En el caso de sus paisajes, ¿cómo vencer la inercia del mundo físico? ¿Cómo transformar un fondo inanimado y banalmente real en un escenario fantasioso y lleno de vida? El pintor cubano responde: encerrando el paisaje en el marco de una ventana, es decir, convirtiéndolo en un «cuadro en el cuadro» y cargándolo de significados oníricos; o redescubriendo la geografía imaginaria de los maestros del Renacimiento; o alterándolo mágicamente a través de la superposición de algún improbable artefacto humano; o más simplemente empleándolo como trasfondo de un suceso.

El hecho de que Larraz no esconda su preferencia por el bodegón, «sin duda alguna el más flamenco de los géneros pictóricos», no quiere decir que en sus cuadros se perciba el influjo directo del Renacimiento nórdico. Con todo, desde cierto punto de vista, entre las creaciones de los antiguos maestros de los Países Bajos y la obra del pintor cubano existe una orientación común, una manera parecida de concebir la representación pictórica en relación con el público. Me refiero al «descriptivismo» de la escuela holandesa, reconocible también en las pinturas del cubano.

En el cuadro «El Coloso» (óleo sobre lienzo, 1999), existe confusión de los tiempos (la contemporaneidad del velero y la arcaicidad del Coloso), mezcla de los espacios (Rodas y los manglares caribeños) y efectos imposibles (mientras el barco avanza empujado por el viento, el agua permanece inmóvil). La irrealidad de la escena suscita un «efecto de rarefacción». El observador deberá descomponer y recomponer la imagen en pos de su secreto, preguntándose si el cuadro constituye una prueba de la existencia de otro mundo: un mundo sin tiempo, sin causas ni efectos. «El Coloso», un cuadro en pose, una especie de bodegón, es al mismo tiempo burlón y ponderado, declarado e indefinido, a la manera abstraída e inasible del surrealismo. Sin ser surrealista.

El pintor cubano ama las indirectas, los sobrentendidos y las omisiones. Mas por encima de todo ama las caricaturas, pone en caricatura las cosas inmovilizándolas, fragmentándolas, agrandándolas y mezclándolas a su antojo: de esta forma, aún sin alterarlas, saca a la luz sus anomalías, o sea, la equivocidad de su aspecto y la indefinición de su sentido.

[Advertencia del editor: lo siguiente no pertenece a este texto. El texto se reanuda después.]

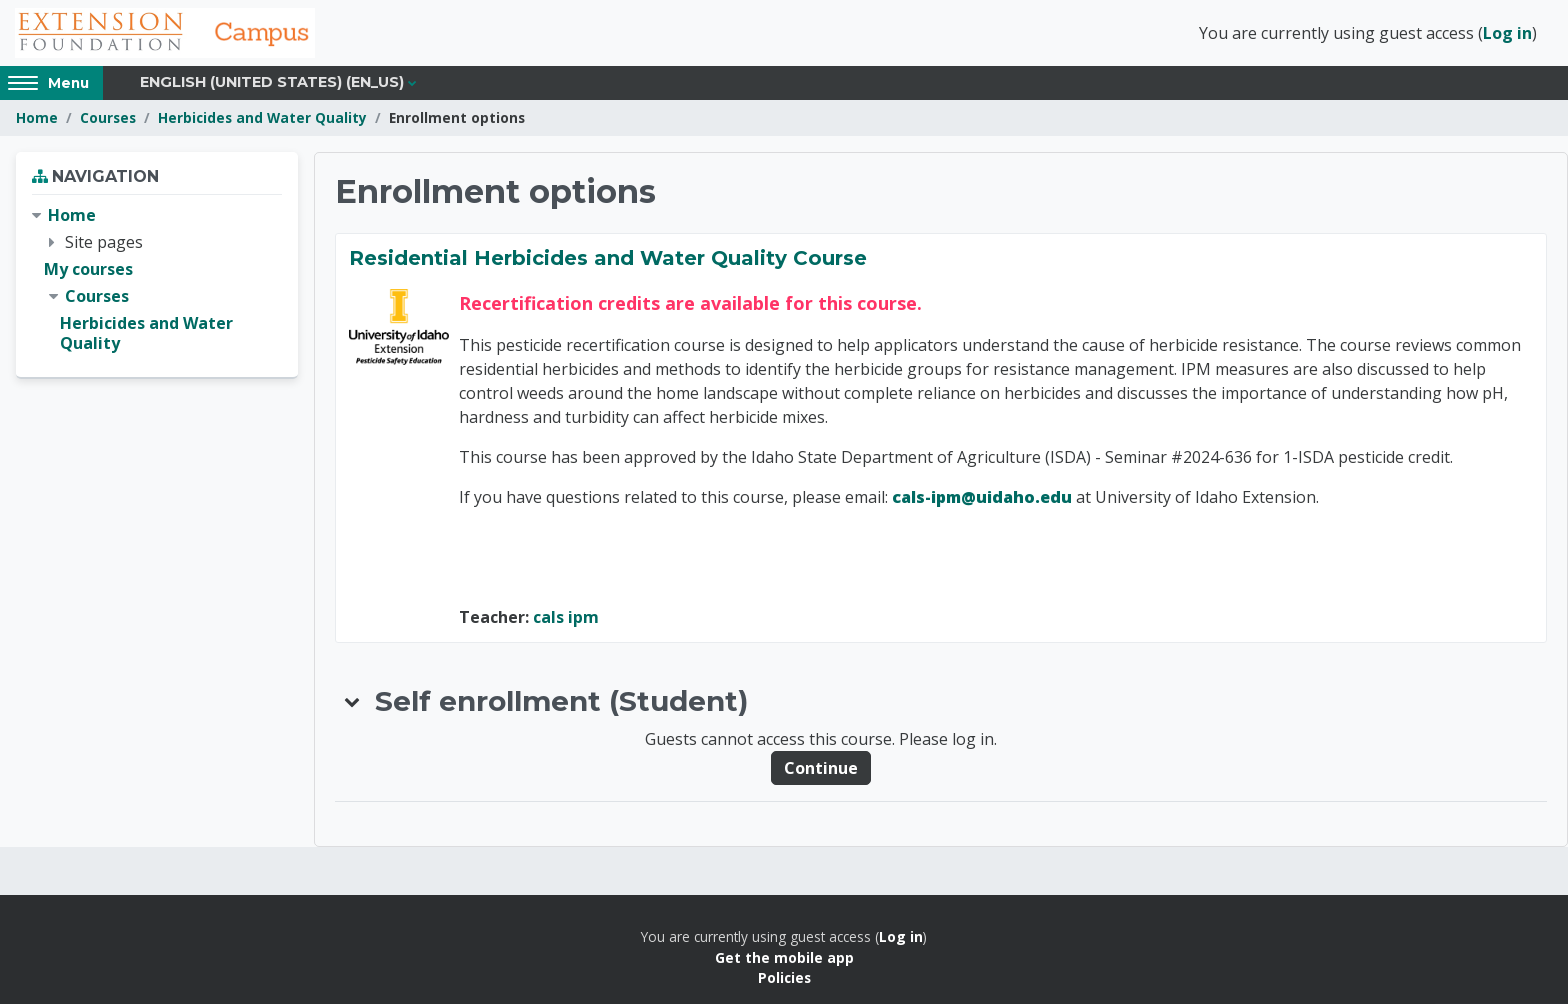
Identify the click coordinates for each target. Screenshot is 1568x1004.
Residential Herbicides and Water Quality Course (608, 258)
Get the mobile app (784, 957)
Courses (108, 117)
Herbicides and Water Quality (262, 117)
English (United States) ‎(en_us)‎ (272, 82)
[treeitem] (157, 279)
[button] (353, 701)
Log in (1507, 33)
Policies (784, 977)
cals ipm (566, 617)
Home (37, 117)
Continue (821, 768)
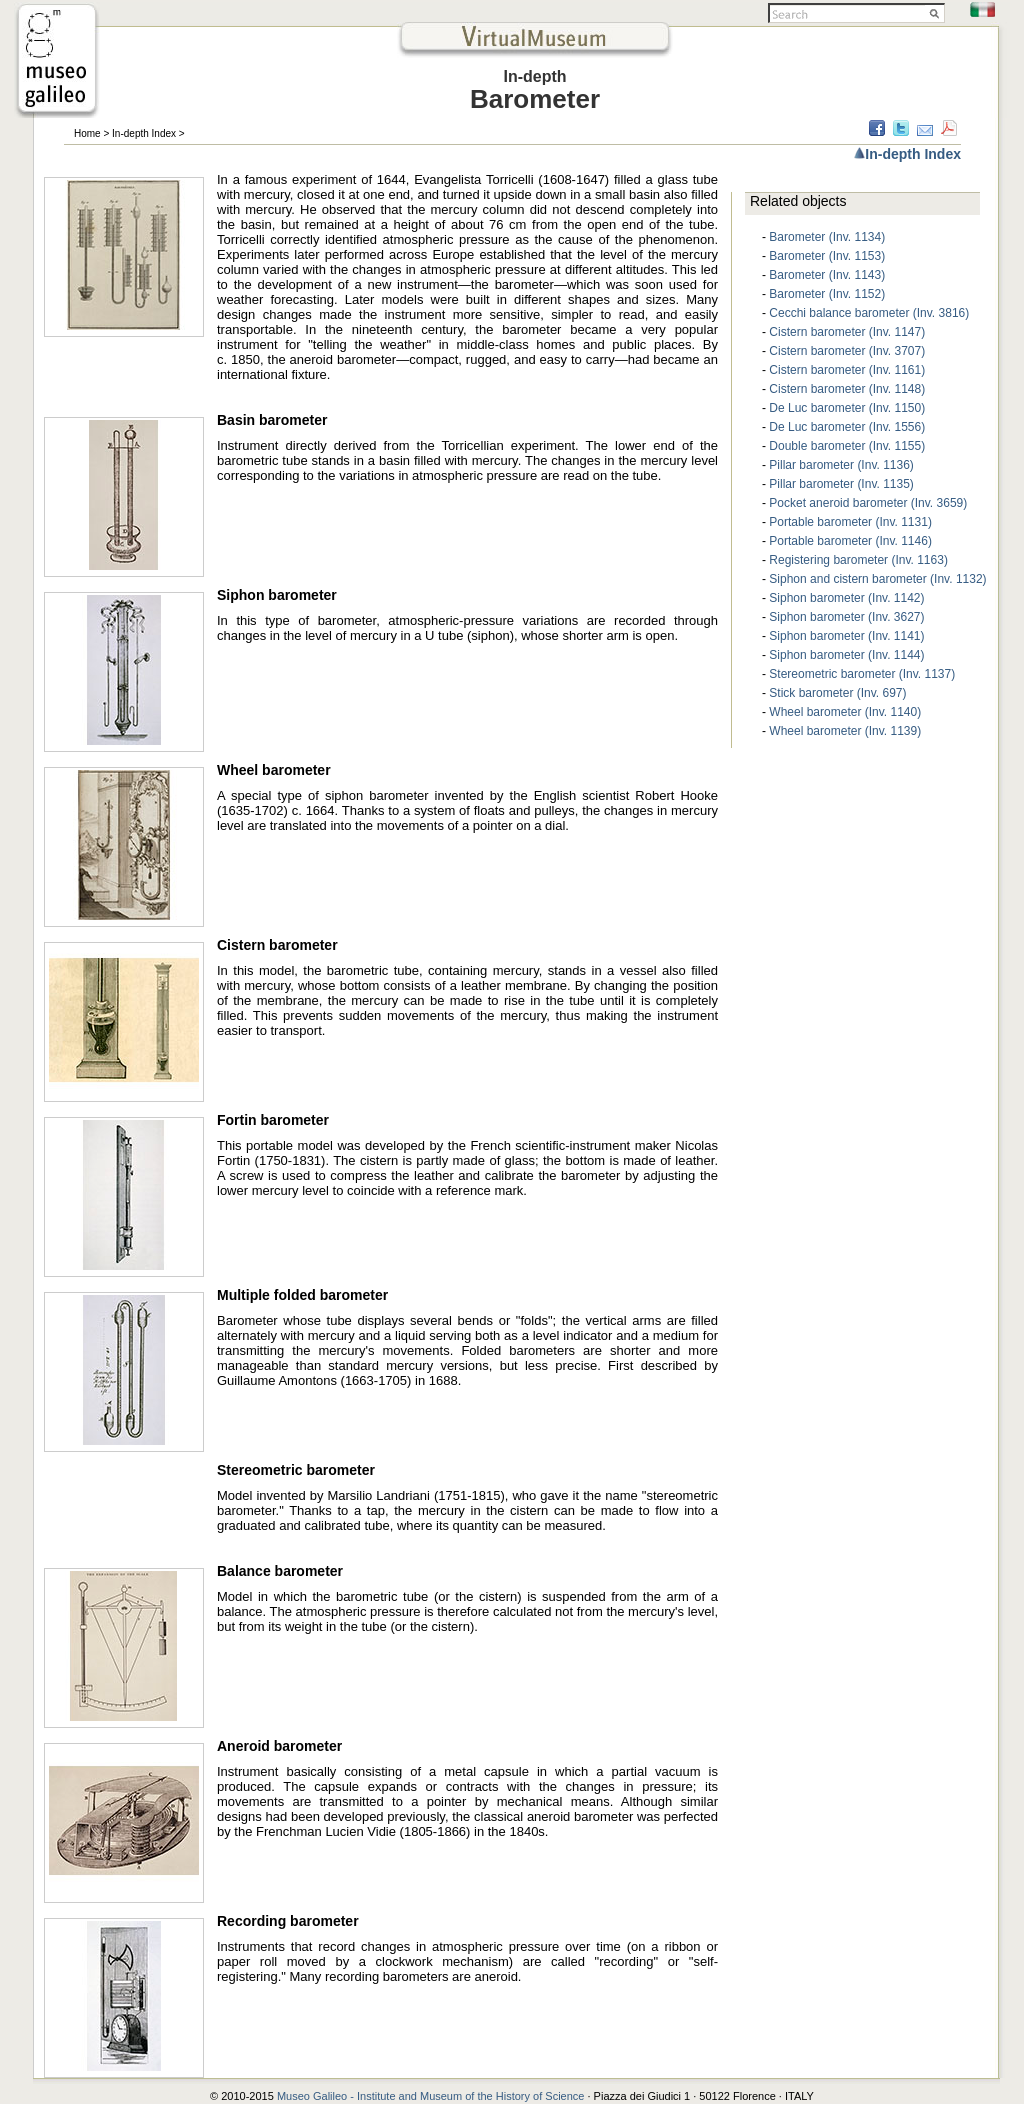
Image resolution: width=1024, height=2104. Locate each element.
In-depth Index (144, 133)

En síntesis, recorriendo a su manera un camino por el que ya transitara Arcimboldo, aprovecha la caricatura tanto para reinventar el significado de personas y objetos como para evidenciar sus cualidades plásticas.

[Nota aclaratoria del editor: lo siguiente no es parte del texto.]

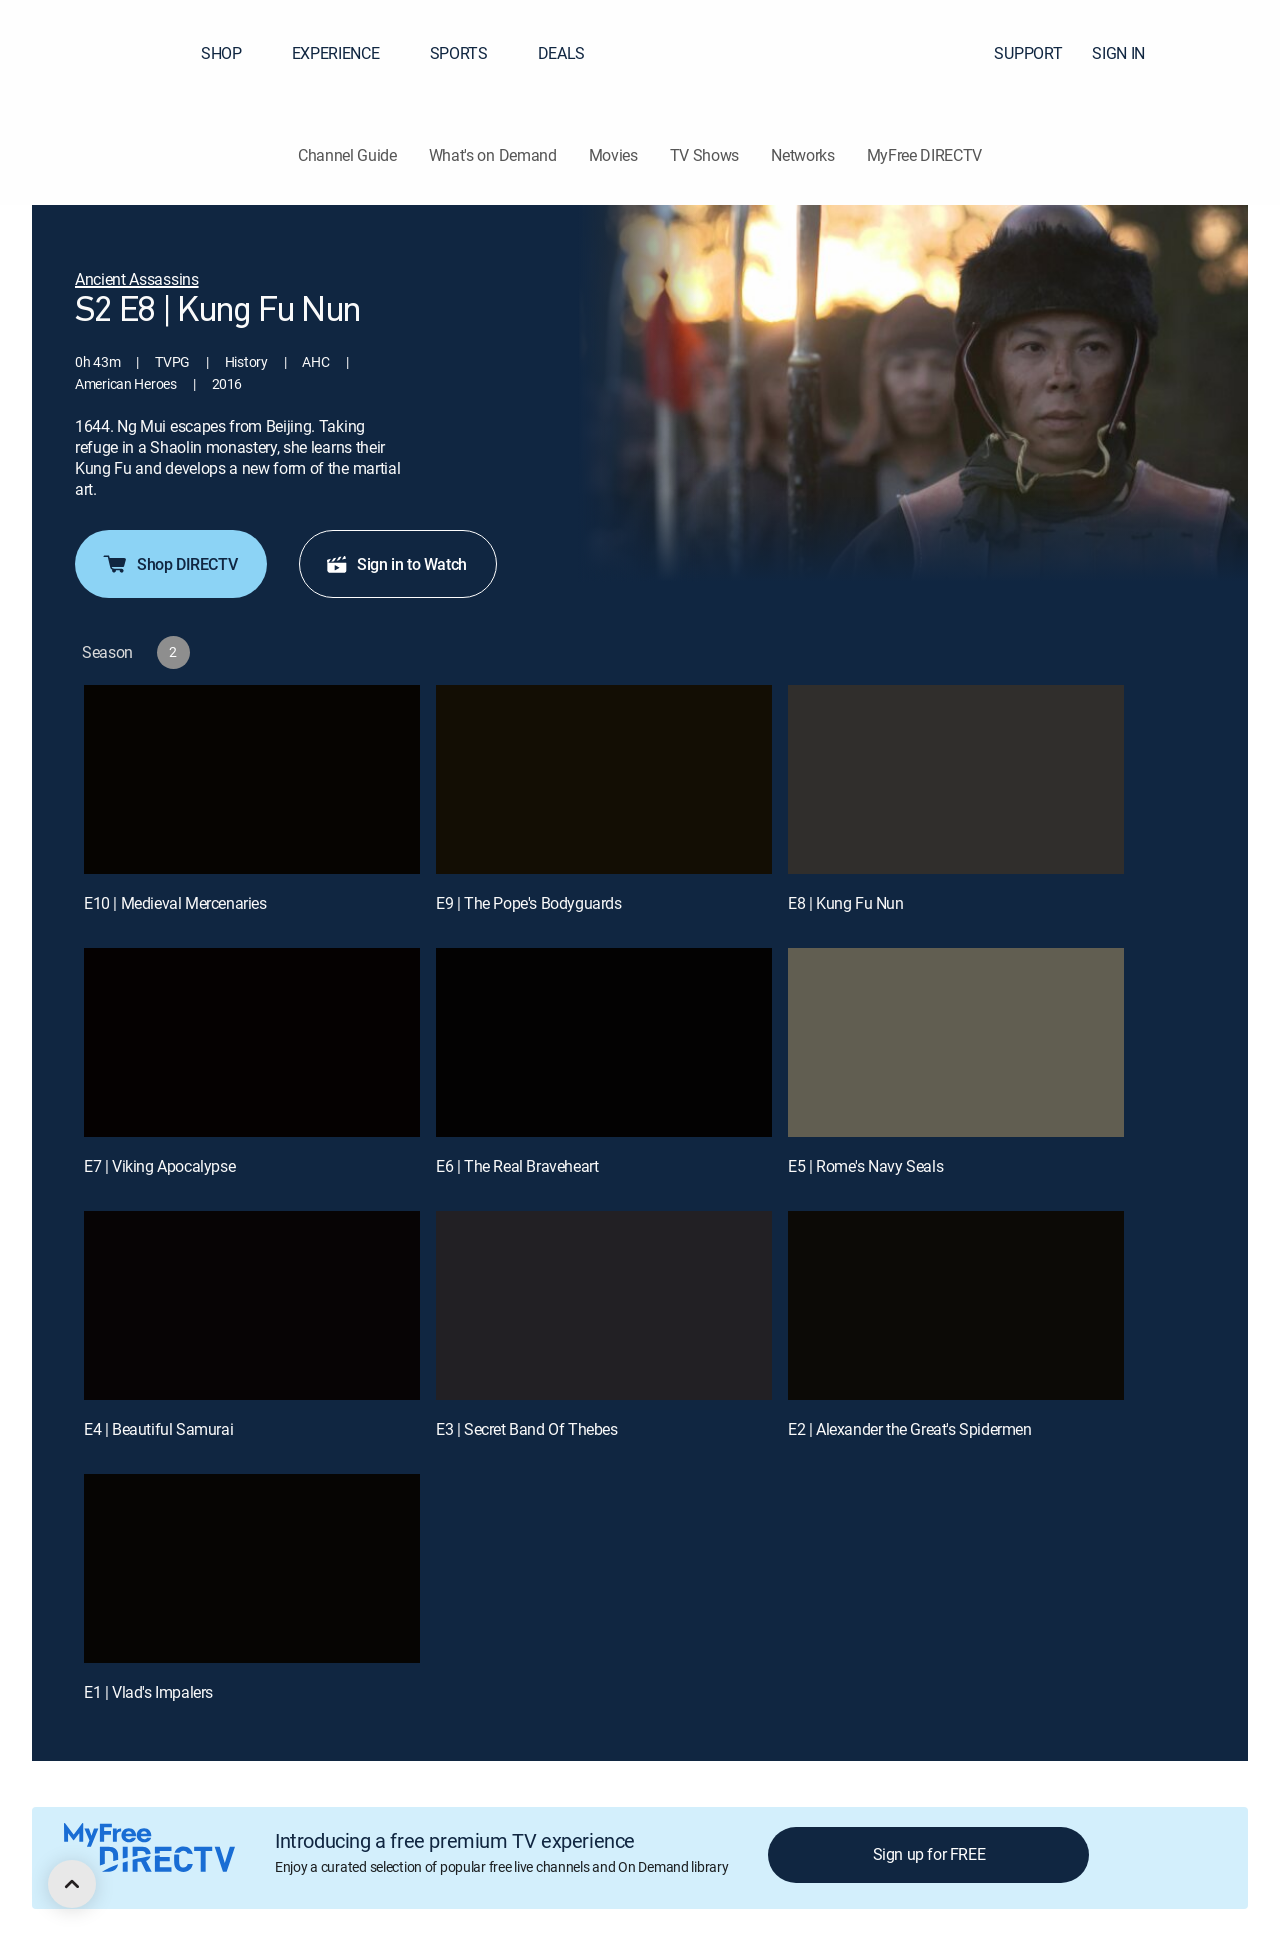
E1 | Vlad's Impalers (148, 1692)
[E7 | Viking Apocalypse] (252, 1042)
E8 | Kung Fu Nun (846, 903)
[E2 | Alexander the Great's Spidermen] (956, 1305)
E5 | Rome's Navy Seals (865, 1166)
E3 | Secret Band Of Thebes (527, 1429)
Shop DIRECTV (169, 564)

Larraz se siente atraído por la multi-dimensionalidad del cosmos y aunque su lenguaje figurativo se acerque formalmente al naturalismo, la fidelidad a las cosas no cabe en su horizonte conceptual. Se interesa por las soluciones tridimensionales, pero prefiere explorarlas por medio de la escultura. Su pintura no suscita «efectos de realidad»; se encamina hacia lo irreal, hacia un planeta hecho de puras imágenes: un planeta felizmente bidimensional. En una perspectiva no sólo teórica, uno de los méritos de este artista consiste en el hecho de que su pintura se ha desarrollado no ya en busca de la realidad o de una utopía, sino en pos de si misma. Y tal vez se ha hallado. Los «efectos de rarefacción» y las «puestas en caricatura» de lo real forman parte de los dispositivos expresivos ideados por nuestro artista para alcanzar el planeta de las imágenes.